The chart above displays monthly employment levels in the U.S. and Canada back to 2002, and shows that while Canada has now basically recovered all of the jobs that were lost during the recession, the U.S. is still about 8 million jobs below the pre-recession peak employment level. In fact, a recent WSJ article by Jason Clemens points out that "Canada is emerging more quickly from the recession than almost any industrialized country."
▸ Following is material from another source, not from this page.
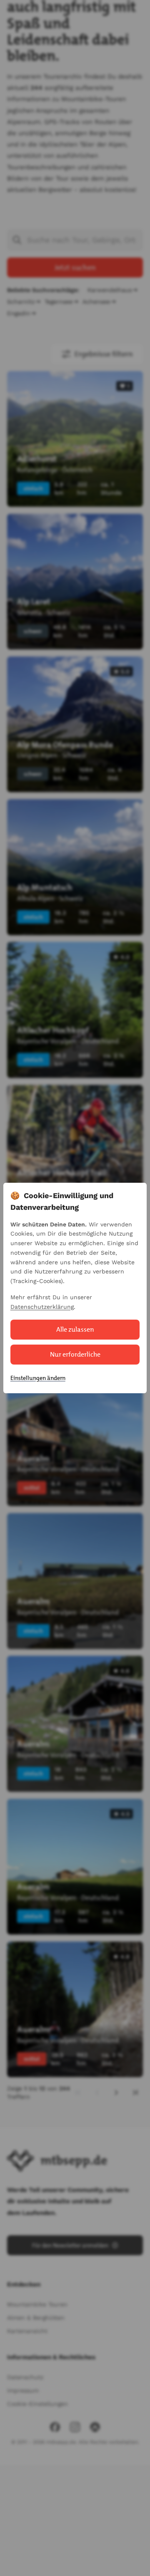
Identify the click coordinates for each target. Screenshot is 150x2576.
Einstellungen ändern (37, 1378)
How did Canada survive the global slowdown with fewer job losses than the U.S. (-2.3% reduction in employment vs. almost -6% in the U.S.), and how did Canada recover from the recession so much faster that the U.S.? Well, it sure wasn't because Canada raised taxes, like the U.S. is now considering during a fragile recovery. In fact, Canada has actually been aggressively cutting both taxes and government spending, with impressive results in economic performance. Here's more from the WSJ article "Canada, Land of Smaller Government":
"Canadian taxes have also come down at the federal and provincial level. They were reduced with the stated goal of improving incentives for work effort, savings, investment and entrepreneurship. Tellingly, the last three Canadian elections have all had key debates on tax relief—not whether there should be tax cuts but rather what type of tax cuts. Beginning in 2001 under a Liberal government, even the politically sensitive federal corporate income tax rate has been reduced. It is now 18%, down from 28%, and the plan is to reduce it to 15% in 2012. The U.S. federal rate is 35%."
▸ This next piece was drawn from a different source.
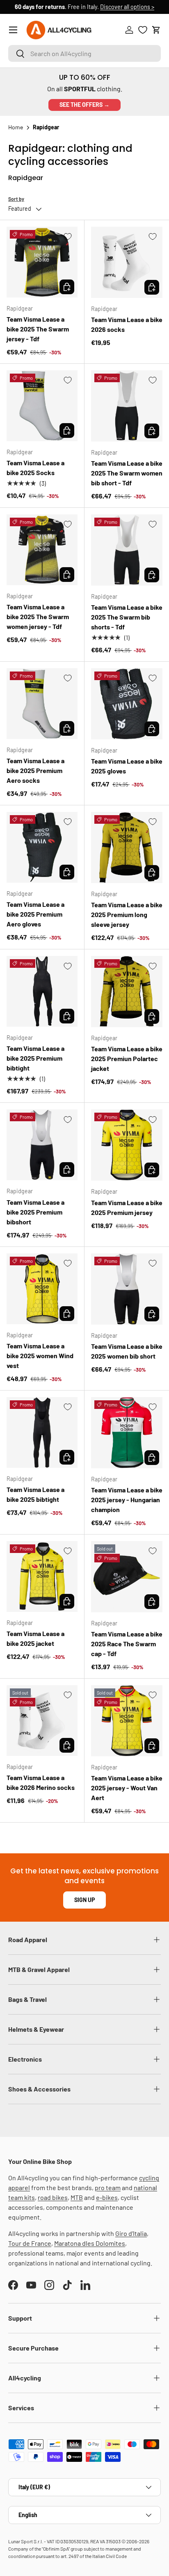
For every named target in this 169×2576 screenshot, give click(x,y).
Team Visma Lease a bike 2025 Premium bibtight (35, 1058)
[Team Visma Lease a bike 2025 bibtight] (42, 1432)
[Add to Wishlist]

And what about government spending? Accoding to Jason, "If present trends continue, within two or three years Canada will have a smaller government as a share of its economy than the U.S."
Jason concludes that "Americans can learn much by looking north," and maybe the lesson from Canada is that tax cuts along with cuts in government spending are the keys to both improved economic performance and greater fiscal responsibility.